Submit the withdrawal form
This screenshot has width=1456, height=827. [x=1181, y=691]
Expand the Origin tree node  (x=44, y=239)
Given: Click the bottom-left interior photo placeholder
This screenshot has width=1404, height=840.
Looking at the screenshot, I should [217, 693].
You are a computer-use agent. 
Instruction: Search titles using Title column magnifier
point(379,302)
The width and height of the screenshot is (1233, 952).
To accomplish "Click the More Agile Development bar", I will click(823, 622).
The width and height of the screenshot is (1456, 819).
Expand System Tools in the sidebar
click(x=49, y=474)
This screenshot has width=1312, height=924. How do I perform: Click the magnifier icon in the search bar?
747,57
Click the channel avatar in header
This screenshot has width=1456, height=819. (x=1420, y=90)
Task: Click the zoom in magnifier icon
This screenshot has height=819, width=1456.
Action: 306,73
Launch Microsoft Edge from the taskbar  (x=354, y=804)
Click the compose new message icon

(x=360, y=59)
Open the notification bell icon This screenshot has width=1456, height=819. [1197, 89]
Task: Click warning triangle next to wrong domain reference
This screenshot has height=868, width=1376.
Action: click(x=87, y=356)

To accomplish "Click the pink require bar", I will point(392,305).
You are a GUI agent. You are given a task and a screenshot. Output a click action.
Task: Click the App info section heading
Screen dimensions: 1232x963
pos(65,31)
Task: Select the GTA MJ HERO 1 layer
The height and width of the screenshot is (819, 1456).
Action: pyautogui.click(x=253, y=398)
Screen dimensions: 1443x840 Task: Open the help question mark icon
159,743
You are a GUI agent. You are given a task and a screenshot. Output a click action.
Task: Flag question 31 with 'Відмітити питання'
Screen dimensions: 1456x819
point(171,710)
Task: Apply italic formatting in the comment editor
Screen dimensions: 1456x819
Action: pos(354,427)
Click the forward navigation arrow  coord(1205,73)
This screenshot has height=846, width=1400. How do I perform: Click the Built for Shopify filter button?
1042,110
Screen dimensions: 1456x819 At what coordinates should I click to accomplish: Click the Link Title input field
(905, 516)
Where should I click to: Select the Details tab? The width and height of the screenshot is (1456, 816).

**WORK ORDER**.
Return each line of the preceding material in which "will" can be found.

**REPLY TO THE TASK**.
To accomplish "Click the More Agile Development bar", I will click(823, 622).
To accomplish "Click the pink require bar", I will point(392,305).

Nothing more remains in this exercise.